Four EAST students from Morrilton Senior High School designed a firefighter training room for their school.
At Morrilton Senior High School, four EAST students made it their mission to help train the area’s future firefighters for years to come with the “Firefighter Smoke Room” project.
Juniors Aymslee Pawlik, Raeden Dunkin, Sasha Erdmann and freshman Michael Arnold partnered with the school’s firefighting class to design and build a training room for students using ARCHICAD.
“Our firefighting course at the school needed a practice room to complete its curriculum, so our principal came to us and asked if we could design it,” Michael said. “We met with the instructor and he told us what he needed in terms of supplies and what the room should look like.”
Michael said the training room is supposed to be a maze with adjustable walls so each practice run is never the same and ends with a door that a student must break down in order to extract a dummy.
While she is part of this project, Sasha is also enrolled in the firefighting class, that upon completion, awards students a certificate allowing them to go straight into firefighting after high school. Her inside knowledge of the class helped guide Raeden in the designing phase within ARCHICAD.
“I focused on designing the room and researching guidelines to ensure that everything is the right size and has proper ventilation,” Raeden said. “When we finished our initial design, we took it to the instructor who gave us a few changes to make. Now we have our ARCHICAD blueprints printed out and are ready to assemble the room.”
The students said that the room will be built over the summer using supplies acquired from a $1,300 grant awarded by the Arkansas Community Foundation.
While Michael is in charge of working with a local hardware store to spend the money, much of the responsibility of procuring that grant fell to Aymslee, who naturally stepped into a leadership position within the group.

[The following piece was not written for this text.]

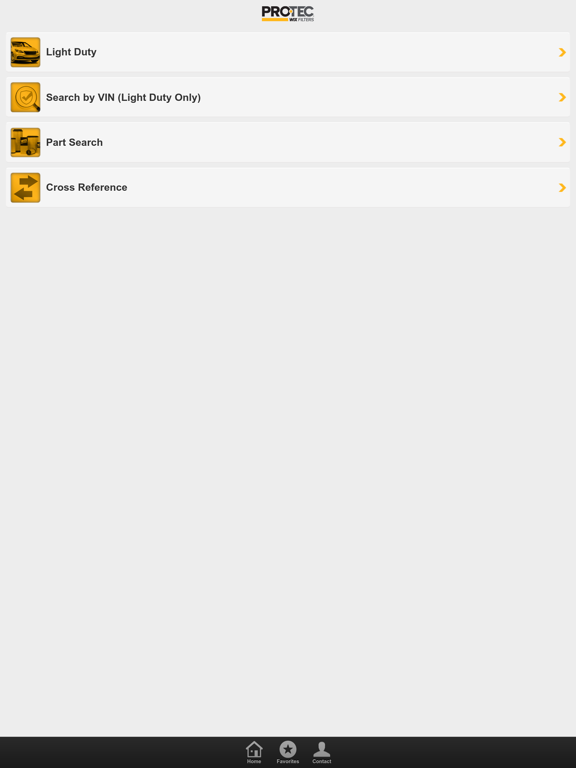The image size is (576, 768).
Task: Open Search by VIN (Light Duty Only)
Action: click(x=123, y=97)
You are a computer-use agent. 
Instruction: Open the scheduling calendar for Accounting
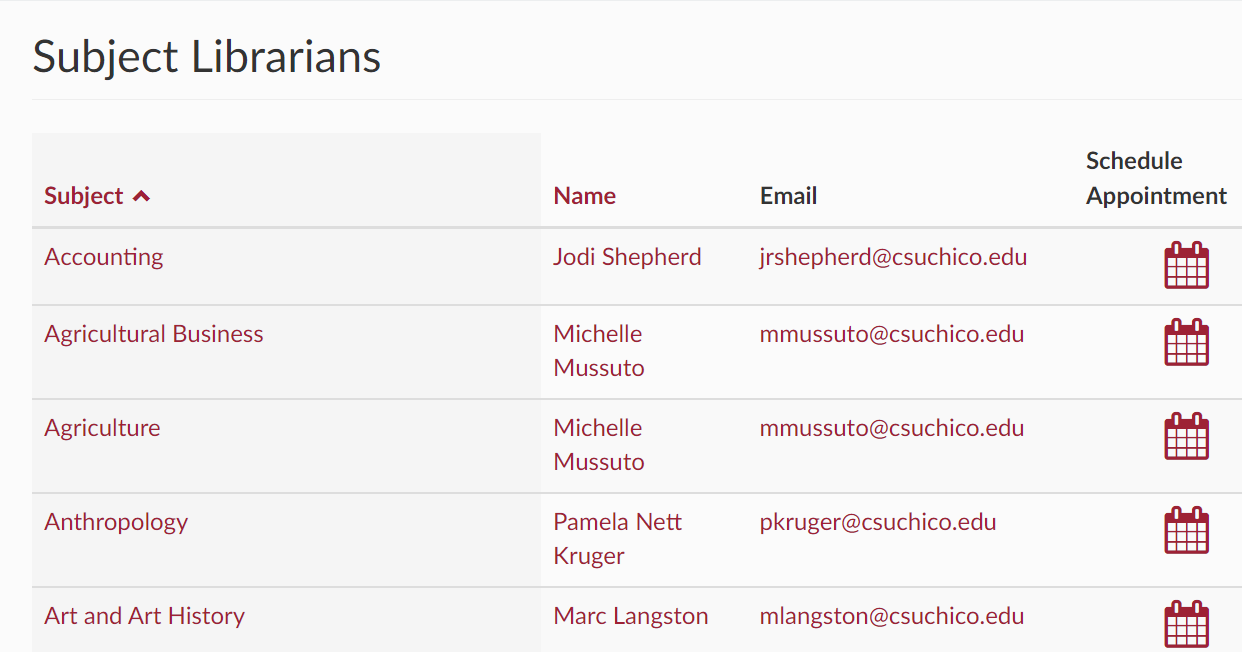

“We joke because we all never talk about who is the group leader, but we all pretty much know who is,” Aymslee said. “I always end up being the person who fills out everything like for our EAST Conference competition and our grant application. I’d also help Raeden a lot within ARCHICAD and in implementing our design into BMX (Behavioral Modeling Extension).”
Though she acknowledges her role in the team and enjoys the task of guiding everyone forward, Aymslee shows her humility by immediately moving on to talk about the work of her peers and how much they’ve grown.
“I definitely feel like we’ve all learned quite a bit by working with each other as one team,” Aymslee said. “Everyone put in such hard work. Raeden spent endless hours in ARCHICAD trying to make things work and we all had to talk with so many different people to make this a reality.”
Speaking of their personal growth, each member of the group had to venture outside of their comfort zone and build their skills — both soft and technical — to complete this project. And inside an environment that became stressful at times, Sasha stepped up to be the one who focused on maintaining the team’s morale.
“This project has really helped me with communicating with adults in a professional manner and working as a team with my friends,” Sasha said. “But there were times when things did get really difficult, so I’ve tried to be the one who cheers everyone up and puts a smile on their face even when it feels like we aren’t making any progress.”
Technically, Raeden experienced the most growth in that area as he had zero experience with ARCHICAD before working on this project.
“I’d never worked with ARCHICAD before and when I first looked at it, it just looked like a lot of buttons and really confusing,” Raeden said. “After doing a lot of research and watching a lot of tutorials, it’s really helped me learn about architecture and potentially push me into that field.”
While the project is approaching its completion, Sasha reflected on how EAST provided her with a completely different educational experience compared to her other classes and how it’s changed her perspective on school.
“EAST is definitely a game changer,” Sasha said. “It’s been so eye-opening that in this class we can actually get something done and it will affect the real world.”